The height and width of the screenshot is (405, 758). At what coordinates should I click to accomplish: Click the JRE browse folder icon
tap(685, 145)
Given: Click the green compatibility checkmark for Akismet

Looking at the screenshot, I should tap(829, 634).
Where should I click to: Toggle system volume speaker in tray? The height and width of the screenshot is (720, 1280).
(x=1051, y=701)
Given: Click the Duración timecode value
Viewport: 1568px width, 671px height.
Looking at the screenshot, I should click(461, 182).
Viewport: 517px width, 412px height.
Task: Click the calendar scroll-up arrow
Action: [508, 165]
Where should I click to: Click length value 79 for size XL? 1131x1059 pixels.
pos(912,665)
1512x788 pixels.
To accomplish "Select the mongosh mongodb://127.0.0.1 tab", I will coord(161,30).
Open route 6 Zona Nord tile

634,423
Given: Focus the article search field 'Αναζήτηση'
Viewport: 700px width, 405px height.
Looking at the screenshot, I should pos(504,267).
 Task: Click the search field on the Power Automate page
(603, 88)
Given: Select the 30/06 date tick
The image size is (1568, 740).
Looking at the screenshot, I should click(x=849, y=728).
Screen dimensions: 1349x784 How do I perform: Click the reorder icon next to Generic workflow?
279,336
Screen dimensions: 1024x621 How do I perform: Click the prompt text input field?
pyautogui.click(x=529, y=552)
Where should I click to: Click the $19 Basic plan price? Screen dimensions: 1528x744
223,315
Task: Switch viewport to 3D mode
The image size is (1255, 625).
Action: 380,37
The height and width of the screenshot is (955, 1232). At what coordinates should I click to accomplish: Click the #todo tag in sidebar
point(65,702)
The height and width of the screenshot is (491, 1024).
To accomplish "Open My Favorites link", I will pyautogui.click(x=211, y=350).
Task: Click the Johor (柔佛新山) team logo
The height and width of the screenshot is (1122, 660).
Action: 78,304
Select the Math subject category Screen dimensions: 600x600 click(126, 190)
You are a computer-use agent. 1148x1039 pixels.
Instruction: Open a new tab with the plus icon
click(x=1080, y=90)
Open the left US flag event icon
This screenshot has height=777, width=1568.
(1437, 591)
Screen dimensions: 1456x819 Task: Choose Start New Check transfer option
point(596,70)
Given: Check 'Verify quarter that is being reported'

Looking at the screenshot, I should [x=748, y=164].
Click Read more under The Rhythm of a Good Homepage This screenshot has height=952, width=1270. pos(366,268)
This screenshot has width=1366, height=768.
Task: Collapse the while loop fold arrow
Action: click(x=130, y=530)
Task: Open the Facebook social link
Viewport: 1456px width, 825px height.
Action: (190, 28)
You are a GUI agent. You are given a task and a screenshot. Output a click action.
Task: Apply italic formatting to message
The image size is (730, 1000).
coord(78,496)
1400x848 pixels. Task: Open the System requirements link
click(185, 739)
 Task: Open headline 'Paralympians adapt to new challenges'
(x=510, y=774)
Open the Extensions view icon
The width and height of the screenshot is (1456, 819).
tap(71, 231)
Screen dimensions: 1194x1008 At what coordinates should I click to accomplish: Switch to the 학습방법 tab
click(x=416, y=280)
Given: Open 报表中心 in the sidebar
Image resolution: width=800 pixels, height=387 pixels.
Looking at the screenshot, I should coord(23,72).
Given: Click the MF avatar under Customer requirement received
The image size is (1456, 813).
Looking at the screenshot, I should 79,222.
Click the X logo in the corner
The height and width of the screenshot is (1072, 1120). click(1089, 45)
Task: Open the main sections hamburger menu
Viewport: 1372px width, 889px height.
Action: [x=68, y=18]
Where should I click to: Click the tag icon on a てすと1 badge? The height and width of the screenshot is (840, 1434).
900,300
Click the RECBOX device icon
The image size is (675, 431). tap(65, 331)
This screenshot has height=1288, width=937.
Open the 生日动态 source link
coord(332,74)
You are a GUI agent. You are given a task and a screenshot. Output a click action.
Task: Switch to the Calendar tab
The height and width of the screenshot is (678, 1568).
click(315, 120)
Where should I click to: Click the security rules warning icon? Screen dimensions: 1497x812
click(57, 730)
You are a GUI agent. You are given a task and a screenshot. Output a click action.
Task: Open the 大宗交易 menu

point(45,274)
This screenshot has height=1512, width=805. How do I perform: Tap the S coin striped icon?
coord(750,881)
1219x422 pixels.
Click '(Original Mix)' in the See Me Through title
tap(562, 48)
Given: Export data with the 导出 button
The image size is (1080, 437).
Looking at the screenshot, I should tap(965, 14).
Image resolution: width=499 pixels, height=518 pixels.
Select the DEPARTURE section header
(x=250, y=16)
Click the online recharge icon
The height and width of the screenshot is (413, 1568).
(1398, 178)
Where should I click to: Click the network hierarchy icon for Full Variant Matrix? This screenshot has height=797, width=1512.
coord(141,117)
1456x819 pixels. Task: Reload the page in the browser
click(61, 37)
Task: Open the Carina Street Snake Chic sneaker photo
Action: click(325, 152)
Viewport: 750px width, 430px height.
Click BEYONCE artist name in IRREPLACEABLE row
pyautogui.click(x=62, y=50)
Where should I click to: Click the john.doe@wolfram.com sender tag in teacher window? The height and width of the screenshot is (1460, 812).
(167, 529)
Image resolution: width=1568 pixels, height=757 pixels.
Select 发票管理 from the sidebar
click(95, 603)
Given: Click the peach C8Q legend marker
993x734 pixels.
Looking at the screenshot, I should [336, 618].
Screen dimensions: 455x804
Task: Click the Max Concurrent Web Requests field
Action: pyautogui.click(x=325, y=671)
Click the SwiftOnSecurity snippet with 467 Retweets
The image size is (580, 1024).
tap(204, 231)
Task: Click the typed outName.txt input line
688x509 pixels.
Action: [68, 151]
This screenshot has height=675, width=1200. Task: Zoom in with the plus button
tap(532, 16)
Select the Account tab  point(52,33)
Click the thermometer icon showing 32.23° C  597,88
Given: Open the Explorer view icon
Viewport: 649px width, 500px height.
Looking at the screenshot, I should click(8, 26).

Your task: Could you put all the items above into a JSON list of strings, one string per line, with the blank lines left out?

Response to the task:
[
  "The height and width of the screenshot is (405, 758). At what coordinates should I click to accomplish: Click the JRE browse folder icon",
  "tap(685, 145)",
  "Given: Click the green compatibility checkmark for Akismet",
  "Looking at the screenshot, I should tap(829, 634).",
  "Where should I click to: Toggle system volume speaker in tray? The height and width of the screenshot is (720, 1280).",
  "(x=1051, y=701)",
  "Given: Click the Duración timecode value",
  "Viewport: 1568px width, 671px height.",
  "Looking at the screenshot, I should click(461, 182).",
  "Viewport: 517px width, 412px height.",
  "Task: Click the calendar scroll-up arrow",
  "Action: [508, 165]",
  "Where should I click to: Click length value 79 for size XL? 1131x1059 pixels.",
  "pos(912,665)",
  "1512x788 pixels.",
  "To accomplish \"Select the mongosh mongodb://127.0.0.1 tab\", I will coord(161,30).",
  "Open route 6 Zona Nord tile",
  "634,423",
  "Given: Focus the article search field 'Αναζήτηση'",
  "Viewport: 700px width, 405px height.",
  "Looking at the screenshot, I should pos(504,267).",
  " Task: Click the search field on the Power Automate page",
  "(603, 88)",
  "Given: Select the 30/06 date tick",
  "The image size is (1568, 740).",
  "Looking at the screenshot, I should click(x=849, y=728).",
  "Screen dimensions: 1349x784 How do I perform: Click the reorder icon next to Generic workflow?",
  "279,336",
  "Screen dimensions: 1024x621 How do I perform: Click the prompt text input field?",
  "pyautogui.click(x=529, y=552)",
  "Where should I click to: Click the $19 Basic plan price? Screen dimensions: 1528x744",
  "223,315",
  "Task: Switch viewport to 3D mode",
  "The image size is (1255, 625).",
  "Action: 380,37",
  "The height and width of the screenshot is (955, 1232). At what coordinates should I click to accomplish: Click the #todo tag in sidebar",
  "point(65,702)",
  "The height and width of the screenshot is (491, 1024).",
  "To accomplish \"Open My Favorites link\", I will pyautogui.click(x=211, y=350).",
  "Task: Click the Johor (柔佛新山) team logo",
  "The height and width of the screenshot is (1122, 660).",
  "Action: 78,304",
  "Select the Math subject category Screen dimensions: 600x600 click(126, 190)",
  "You are a computer-use agent. 1148x1039 pixels.",
  "Instruction: Open a new tab with the plus icon",
  "click(x=1080, y=90)",
  "Open the left US flag event icon",
  "This screenshot has height=777, width=1568.",
  "(1437, 591)",
  "Screen dimensions: 1456x819 Task: Choose Start New Check transfer option",
  "point(596,70)",
  "Given: Check 'Verify quarter that is being reported'",
  "Looking at the screenshot, I should [x=748, y=164].",
  "Click Read more under The Rhythm of a Good Homepage This screenshot has height=952, width=1270. pos(366,268)",
  "This screenshot has width=1366, height=768.",
  "Task: Collapse the while loop fold arrow",
  "Action: click(x=130, y=530)",
  "Task: Open the Facebook social link",
  "Viewport: 1456px width, 825px height.",
  "Action: (190, 28)",
  "You are a GUI agent. You are given a task and a screenshot. Output a click action.",
  "Task: Apply italic formatting to message",
  "The image size is (730, 1000).",
  "coord(78,496)",
  "1400x848 pixels. Task: Open the System requirements link",
  "click(185, 739)",
  " Task: Open headline 'Paralympians adapt to new challenges'",
  "(x=510, y=774)",
  "Open the Extensions view icon",
  "The width and height of the screenshot is (1456, 819).",
  "tap(71, 231)",
  "Screen dimensions: 1194x1008 At what coordinates should I click to accomplish: Switch to the 학습방법 tab",
  "click(x=416, y=280)",
  "Given: Open 报表中心 in the sidebar",
  "Image resolution: width=800 pixels, height=387 pixels.",
  "Looking at the screenshot, I should coord(23,72).",
  "Given: Click the MF avatar under Customer requirement received",
  "The image size is (1456, 813).",
  "Looking at the screenshot, I should 79,222.",
  "Click the X logo in the corner",
  "The height and width of the screenshot is (1072, 1120). click(1089, 45)",
  "Task: Open the main sections hamburger menu",
  "Viewport: 1372px width, 889px height.",
  "Action: [x=68, y=18]",
  "Where should I click to: Click the tag icon on a てすと1 badge? The height and width of the screenshot is (840, 1434).",
  "900,300",
  "Click the RECBOX device icon",
  "The image size is (675, 431). tap(65, 331)",
  "This screenshot has height=1288, width=937.",
  "Open the 生日动态 source link",
  "coord(332,74)",
  "You are a GUI agent. You are given a task and a screenshot. Output a click action.",
  "Task: Switch to the Calendar tab",
  "The height and width of the screenshot is (678, 1568).",
  "click(315, 120)",
  "Where should I click to: Click the security rules warning icon? Screen dimensions: 1497x812",
  "click(57, 730)",
  "You are a GUI agent. You are given a task and a screenshot. Output a click action.",
  "Task: Open the 大宗交易 menu",
  "point(45,274)",
  "This screenshot has height=1512, width=805. How do I perform: Tap the S coin striped icon?",
  "coord(750,881)",
  "1219x422 pixels.",
  "Click '(Original Mix)' in the See Me Through title",
  "tap(562, 48)",
  "Given: Export data with the 导出 button",
  "The image size is (1080, 437).",
  "Looking at the screenshot, I should tap(965, 14).",
  "Image resolution: width=499 pixels, height=518 pixels.",
  "Select the DEPARTURE section header",
  "(x=250, y=16)",
  "Click the online recharge icon",
  "The height and width of the screenshot is (413, 1568).",
  "(1398, 178)",
  "Where should I click to: Click the network hierarchy icon for Full Variant Matrix? This screenshot has height=797, width=1512.",
  "coord(141,117)",
  "1456x819 pixels. Task: Reload the page in the browser",
  "click(61, 37)",
  "Task: Open the Carina Street Snake Chic sneaker photo",
  "Action: click(325, 152)",
  "Viewport: 750px width, 430px height.",
  "Click BEYONCE artist name in IRREPLACEABLE row",
  "pyautogui.click(x=62, y=50)",
  "Where should I click to: Click the john.doe@wolfram.com sender tag in teacher window? The height and width of the screenshot is (1460, 812).",
  "(167, 529)",
  "Image resolution: width=1568 pixels, height=757 pixels.",
  "Select 发票管理 from the sidebar",
  "click(95, 603)",
  "Given: Click the peach C8Q legend marker",
  "993x734 pixels.",
  "Looking at the screenshot, I should [336, 618].",
  "Screen dimensions: 455x804",
  "Task: Click the Max Concurrent Web Requests field",
  "Action: pyautogui.click(x=325, y=671)",
  "Click the SwiftOnSecurity snippet with 467 Retweets",
  "The image size is (580, 1024).",
  "tap(204, 231)",
  "Task: Click the typed outName.txt input line",
  "688x509 pixels.",
  "Action: [68, 151]",
  "This screenshot has height=675, width=1200. Task: Zoom in with the plus button",
  "tap(532, 16)",
  "Select the Account tab  point(52,33)",
  "Click the thermometer icon showing 32.23° C  597,88",
  "Given: Open the Explorer view icon",
  "Viewport: 649px width, 500px height.",
  "Looking at the screenshot, I should click(8, 26)."
]